Был март месяц, ярко светило солнце, но капель и ручьи ещё не зазвенели и не зажурчали. За городом стояла настоящая зима с сугробами, инеем на окошках и узкой протоптанной дорожкой к крыльцу. Мои новые белые зимние сапоги оказались очень к месту.
Мы приехали в подмосковную деревню в гости к нашим друзьям Виктору и Светлане, которые недавно купили здесь большой рубленый дом.
Хозяева спустились с крыльца, чтобы пойти к нам навстречу. Пытаясь разминуться с ними на дорожке между сугробами, я посмотрела вниз: Света была в таких же новеньких белых сапогах, как у меня. Мы все засмеялись, настолько это было ожидаемо: наши мужья до недавнего времени работали в одной организации, которая и закупила для желающих женские сапоги. В конце восьмидесятых годов в магазине их не мог купить даже Виктор, который к тому времени начал успешно заниматься предпринимательской деятельностью.
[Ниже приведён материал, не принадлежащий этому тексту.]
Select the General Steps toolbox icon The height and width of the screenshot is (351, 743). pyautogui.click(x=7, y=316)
Покупка большого дома в деревне в нескольких километрах от Москвы как раз ознаменовала его растущее благосостояние. Строительство особняков и коттеджных посёлков было не за горами, но ещё не началось. В природе приближалась смена сезонов, а в стране смена климата с катаклизмами не меньше тех, которые погубили мамонтов.
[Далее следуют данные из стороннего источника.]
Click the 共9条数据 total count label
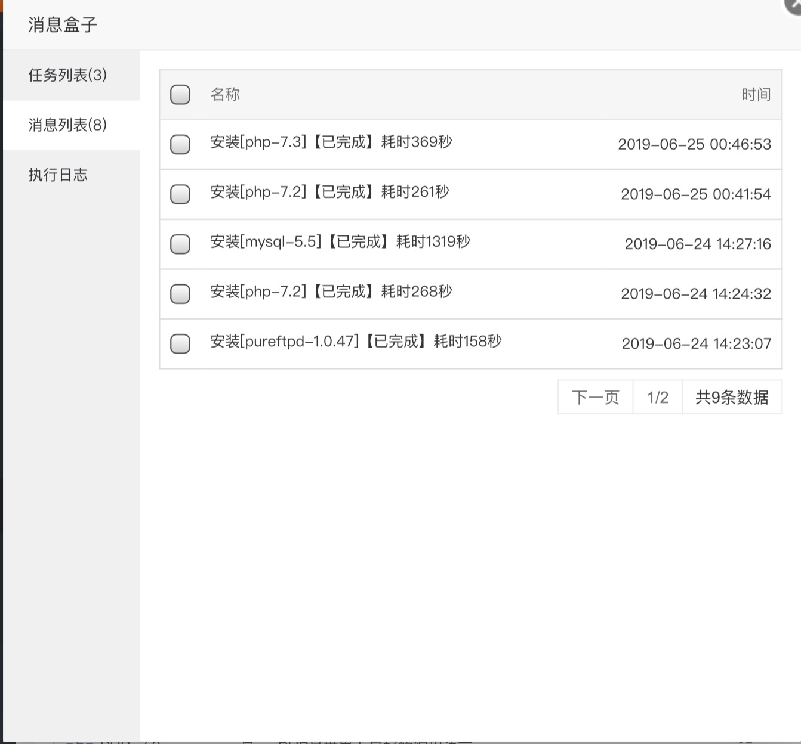 pyautogui.click(x=732, y=397)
Но тогда мы не думали ни о мамонтах, ни о катаклизмах. Нам интересно было осмотреть дом, довольно большой, крепкий, двухэтажный. Из заметённого снегом двора мы почти сразу вошли внутрь. В заваленных хламом сенях, как полагается, было прохладно и пахло то ли квашеной капустой, то ли солёными огурцами. Но до чего просторны были сени по сравнению с прихожей в нашей городской двухкомнатной квартире. У Светы с Виктором своей квартиры в Москве вообще не было, они постоянно переезжали. Виктор рассказывал, как они будут утеплять, освещать, застилать и вообще всё здесь менять. А где-то уже готовились к десанту первые отряды дизайнеров.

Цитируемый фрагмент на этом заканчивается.